I work at Microsoft and teach a Stanford Online course on AI. These are my tips for non-technical workers.
- Aditya Challapally teaches a Stanford Online course on generative AI for tech-adjacent professionals.
- Challapally explained how individuals can skill up technically or become an AI domain expert.
- He also said using tools like ChatGPT or Claude can help people understand AI better.
This as-told-to essay is based on a conversation with Aditya Challapally, a 30-year-old Microsoft employee who teaches a course for Stanford Online about generative AI. This story has been edited for length and clarity.
I started working in AI about a decade ago. I started as a data science intern at Uber, then did AI consulting at McKinsey, and later joined Microsoft, where I now work on Copilot.
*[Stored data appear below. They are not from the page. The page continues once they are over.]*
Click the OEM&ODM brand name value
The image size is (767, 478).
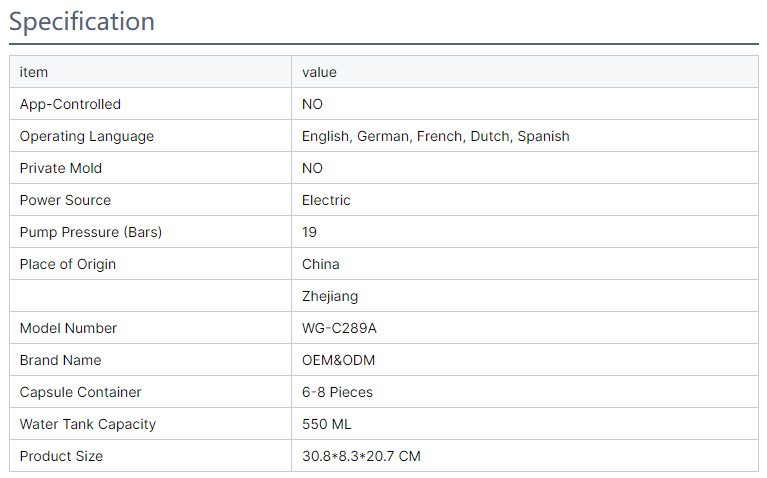pyautogui.click(x=338, y=360)
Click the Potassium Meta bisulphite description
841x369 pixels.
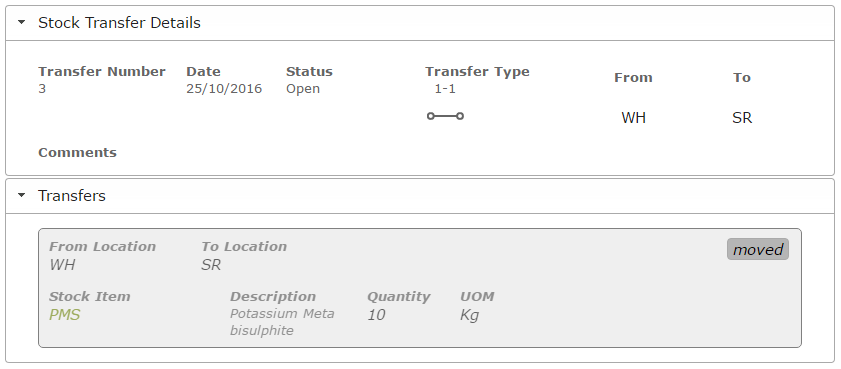[x=282, y=322]
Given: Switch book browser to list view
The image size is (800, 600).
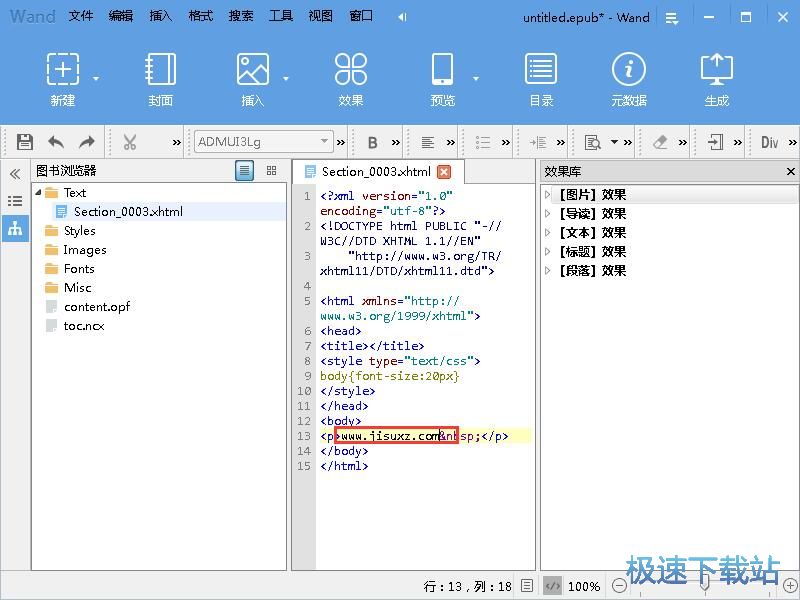Looking at the screenshot, I should [245, 171].
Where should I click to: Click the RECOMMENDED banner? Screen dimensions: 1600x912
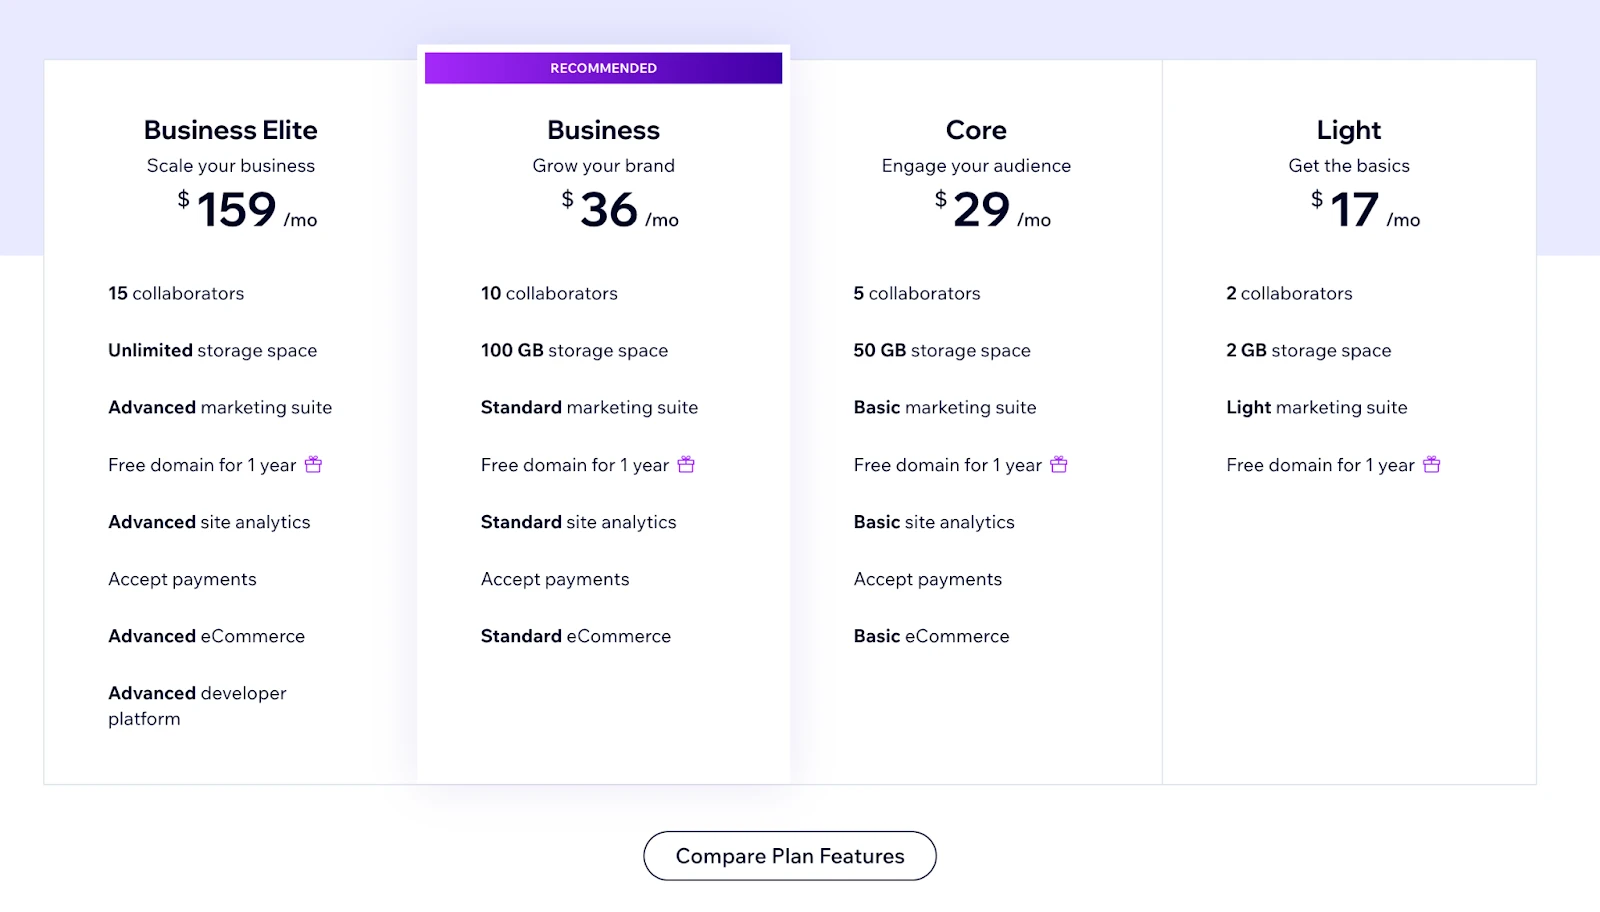pos(603,68)
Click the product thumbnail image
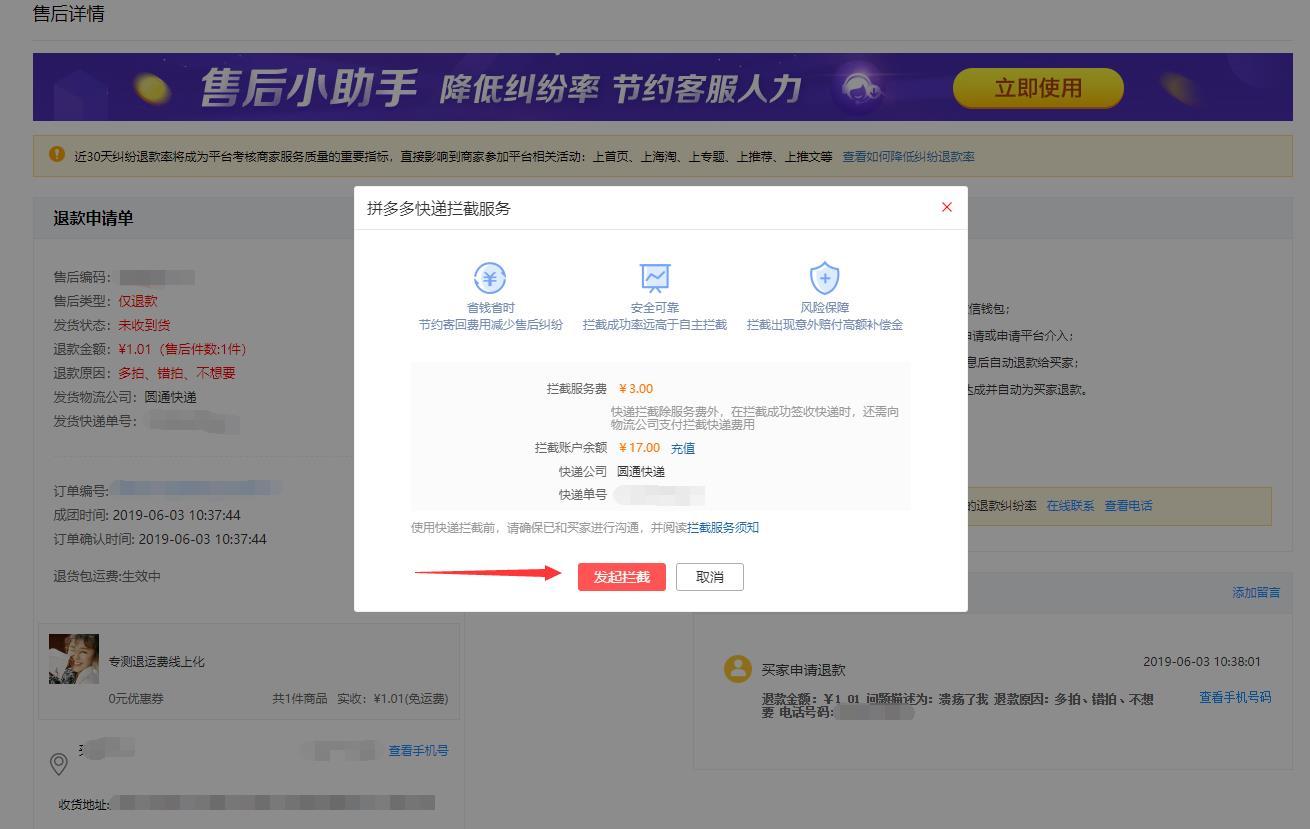 (74, 659)
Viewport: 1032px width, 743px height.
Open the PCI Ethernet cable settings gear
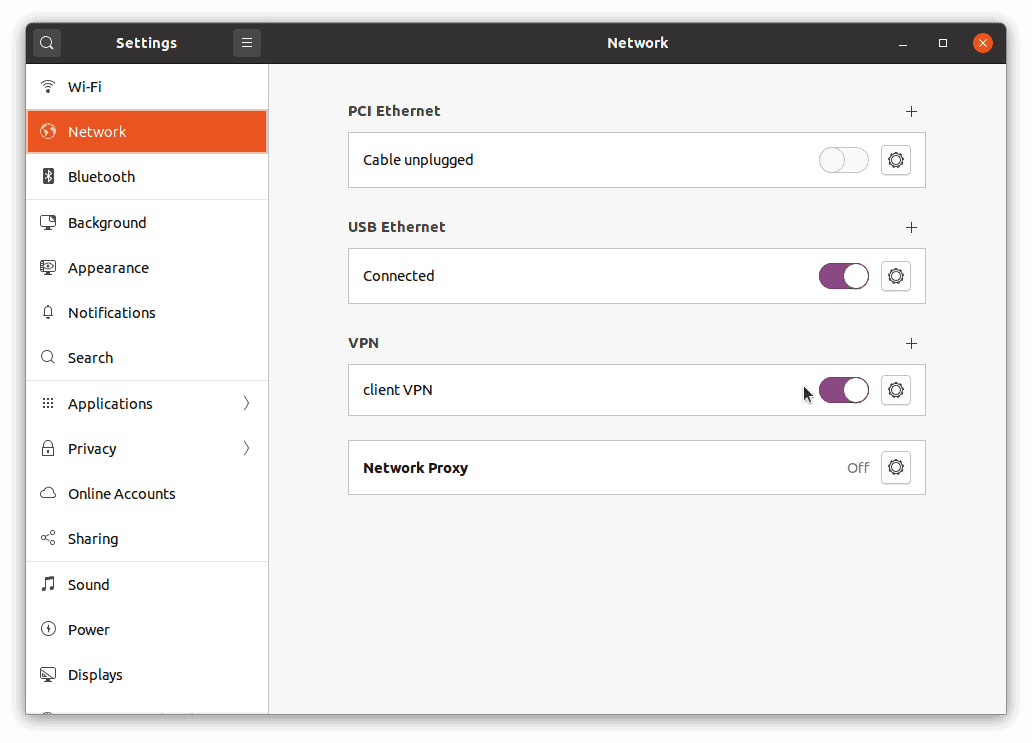895,160
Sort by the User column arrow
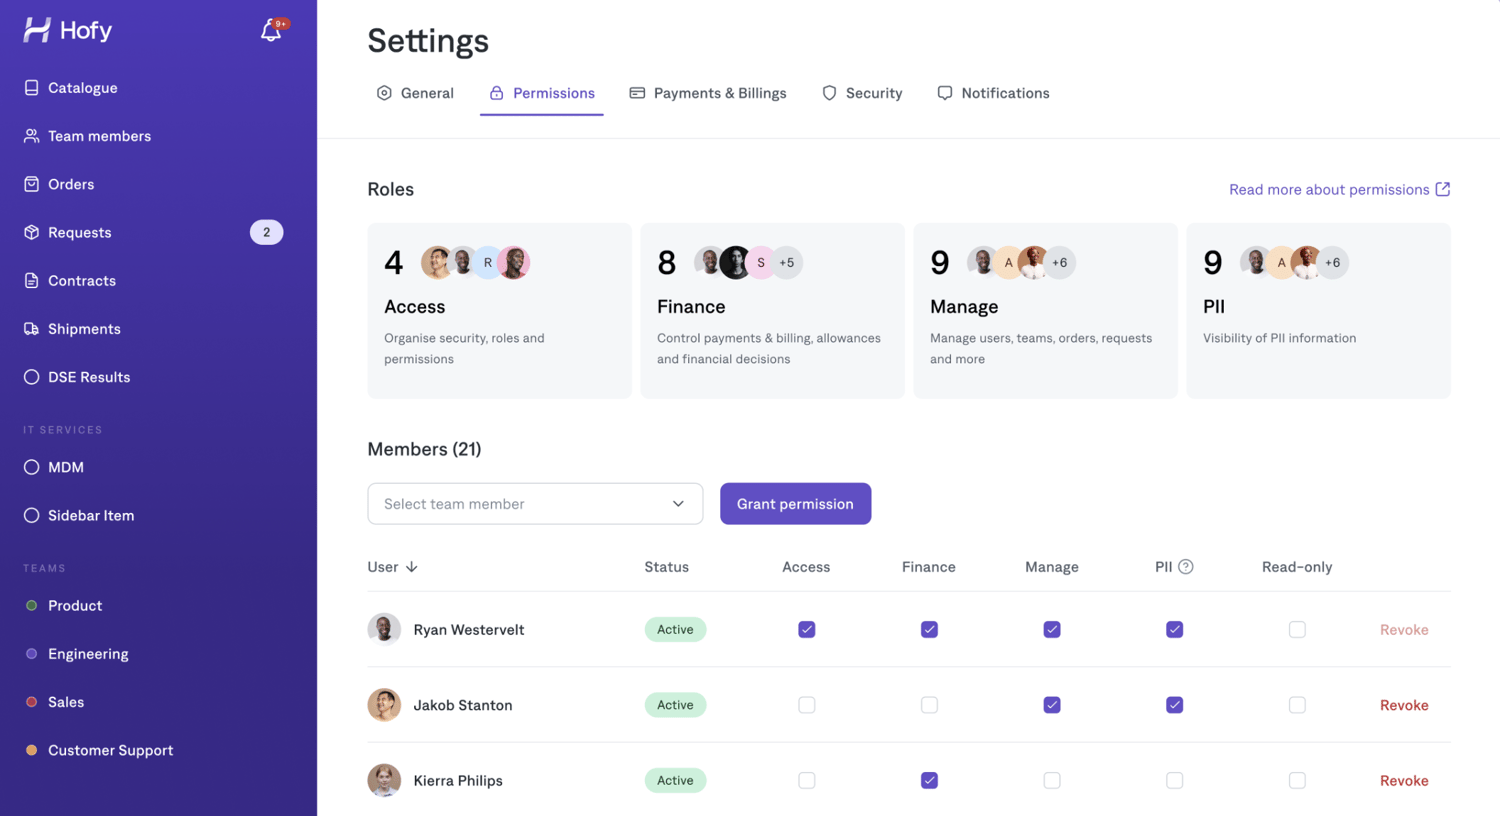Screen dimensions: 1500x816 coord(412,567)
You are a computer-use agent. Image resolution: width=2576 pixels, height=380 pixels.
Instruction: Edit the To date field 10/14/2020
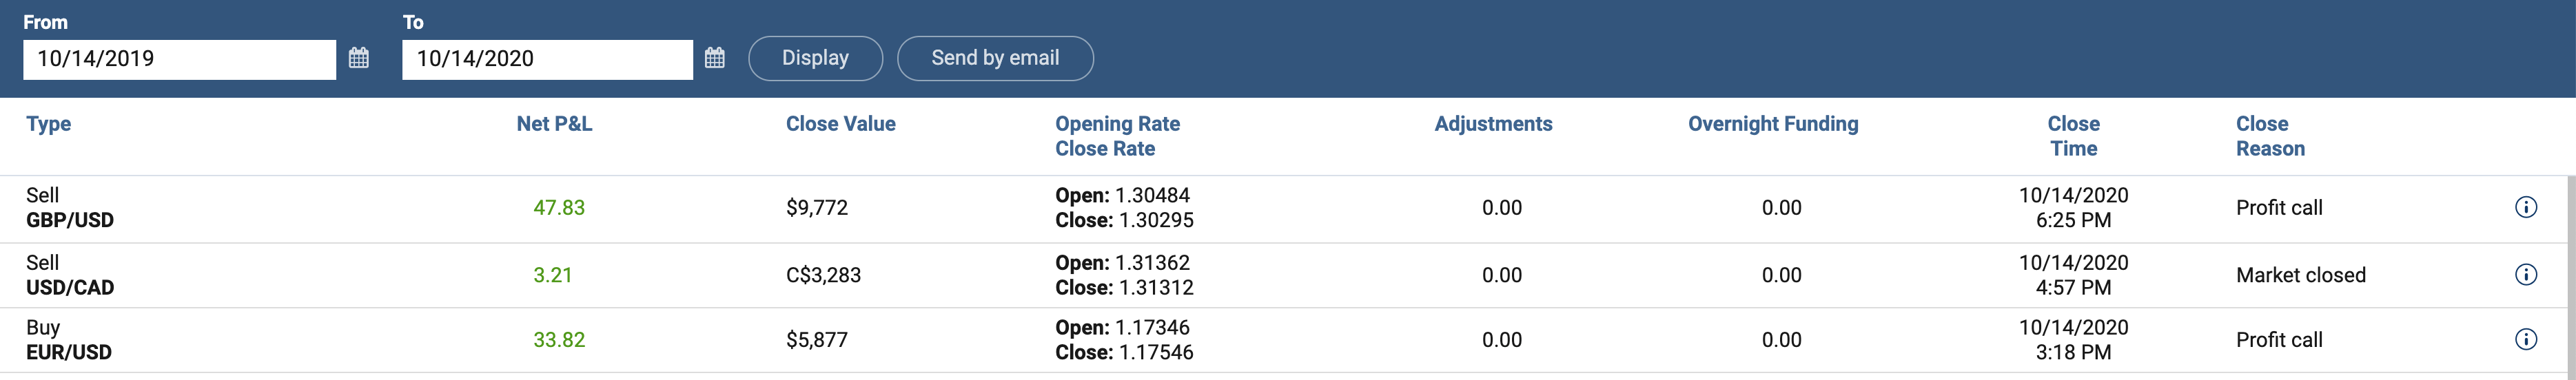[547, 59]
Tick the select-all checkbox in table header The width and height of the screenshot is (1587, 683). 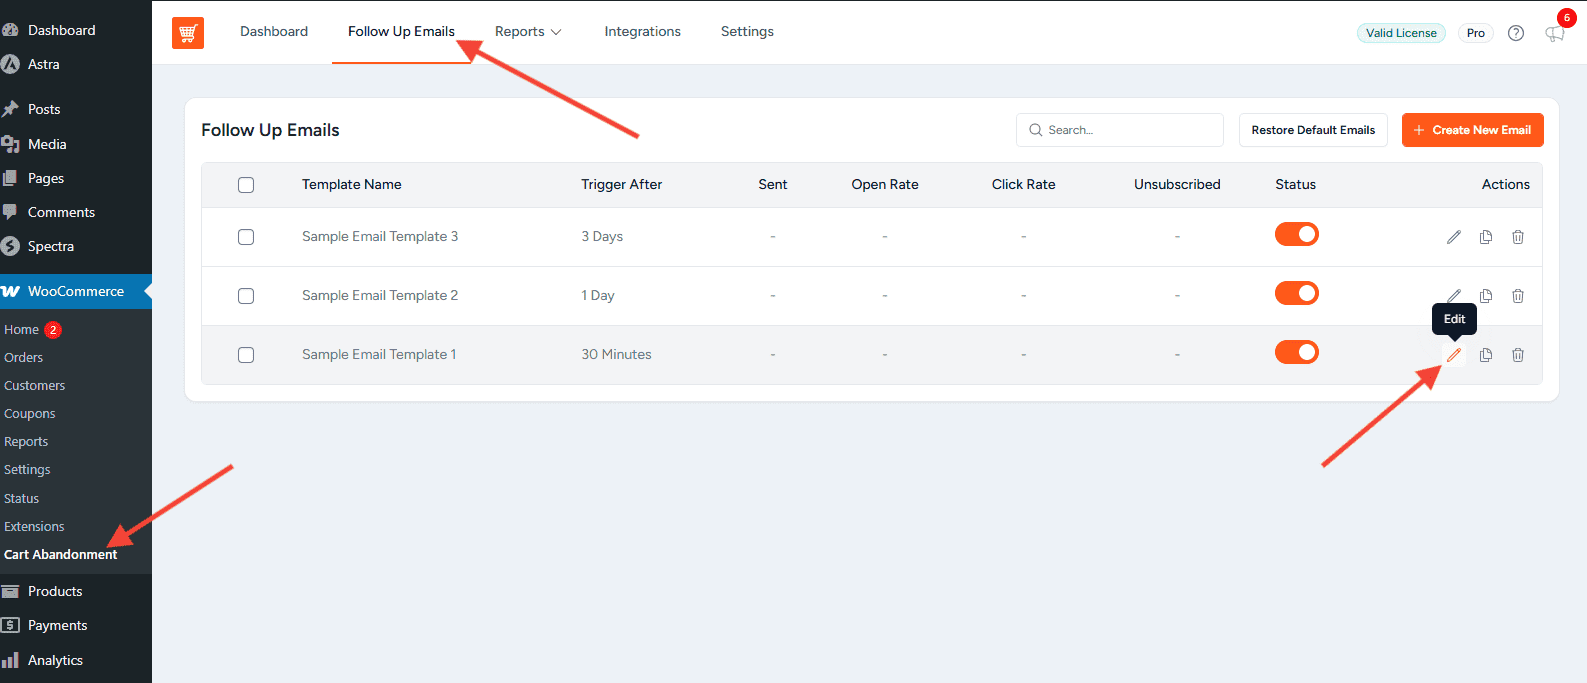tap(246, 185)
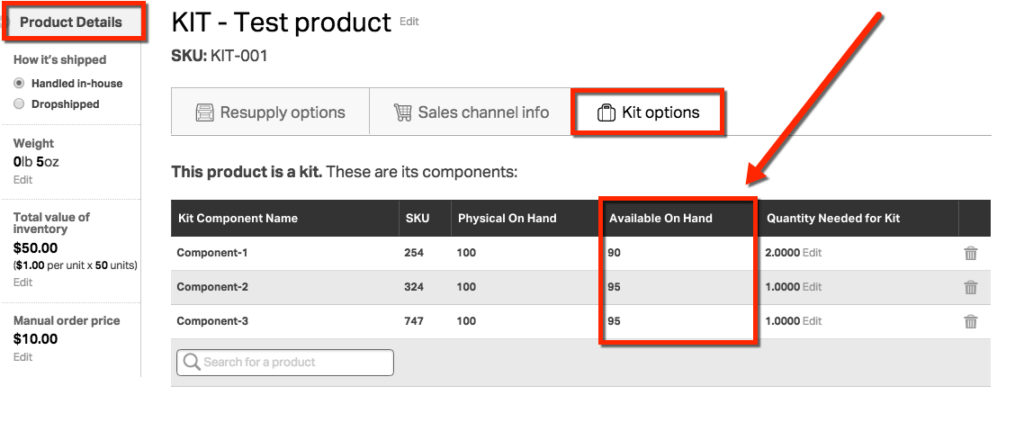This screenshot has height=422, width=1024.
Task: Select the Handled in-house radio button
Action: tap(19, 84)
I started guest teaching at Stanford four years ago and recently co-created a course called Mastering Generative AI for Product Innovation, which launched on Stanford Online in August 2024. It's an online, self-paced course that runs throughout the year. All of the research comes from talking to 300-plus users and 50-plus executives.
A lot of the people who take the class are tech adjacent, such as customer support representatives for a technical product, or product managers for a software or hardware product. They'll often be working on somewhat of a technical product and the course helps them understand gen AI a little bit more.
We teach three modules in this course. The first module explains what Gen AI is and where the biggest opportunities are. In the second module, we talk about what great Gen AI products look like.
The third module talks about how great Gen AI products are built and what individuals can do to set themselves up to be more influential, relevant, and useful when building Gen AI products.
These are the two main pathways you can take to do so.
Track 1: Skill up technically
When I go out and talk to Fortune 500 leaders, they say that their most burning need is for professionals who bridge both worlds β those who understand the business requirements but also understand the technical requirements.
This doesn't necessarily mean that you have to learn how to code, but you at least need to have enough technical literacy that you can translate product visions into technical requirements.
The beginner version is just getting really good at prompt engineering. This sounds like it would be quite basic, but understanding the exact limitations of prompts and all of the different tools across text, audio, and image makes you already very valuable in a business setting because you can help generate ideas even before they get to the technical team.
At an intermediate stage you also should start to understand a little bit about how gen AI systems work in systems design, like how gen AI models can be called within your data boundary.
Companies have data boundaries for which they have an agreement with their customers that their data can't go beyond. So if you're a bank, you may have an agreement with your customers that only the bank will use their information. If you send that in some sort of chat to OpenAI, that would be breaking the company data boundary. So something as simple as knowing that is already really helpful.
In the advanced stage of this track, there are two options.
Some people who don't work in big companies go deeper into understanding coding a little more. People who work in Big Tech companies usually dive deeper into system architecture. So they'll understand things like data boundaries and data flow diagrams in a lot more detail.
Track 2: Become an AI expert for your industry
The domain expertise track is where business people automatically lean toward and have an advantage. This is not necessarily knowing more about the industry, but knowing how gen AI can apply to the domain in more detail.
For example, in finance, you have to know things like what data you can use to train a specific model. You also have to know things like what types of privacy and security regulations you have to go through to get an app approved or release a gen AI-related app.
This skillset is so valuable that companies pay large amounts to consultants that have this specialized expertise. I know this guy who used to work as an operations manager at a bank and he figured out where gen AI was the most valuable. Now, companies will just call him to figure out where to launch their gen AI product.
Use the tools and learn their limitations to improve your prompts
The best thing I see people do is try to automate a lot of their lives with gen AI. They use ChatGPT or Claude for everything and that helps them understand the limitations of AI really well and how to prompt it.
When beginners start to use gen AI, they're not used to what I call the abundance of intelligence. They'll say "Can you give me a response to this text message?"
Experts who use gen AI a lot will say something like, "Can you give me 20 responses to this text message?" And then they'll go and use their taste to pick one.
Outside of work, I use it in many ways to think through a lot of plans. It's really helpful as a thought partner for me, even if for communication, for general planning, or for something even as banal as trip planning.
Instead of asking a friend for advice you should think about asking an LLM or a chatbot for advice. That's when you really start to understand how it's useful.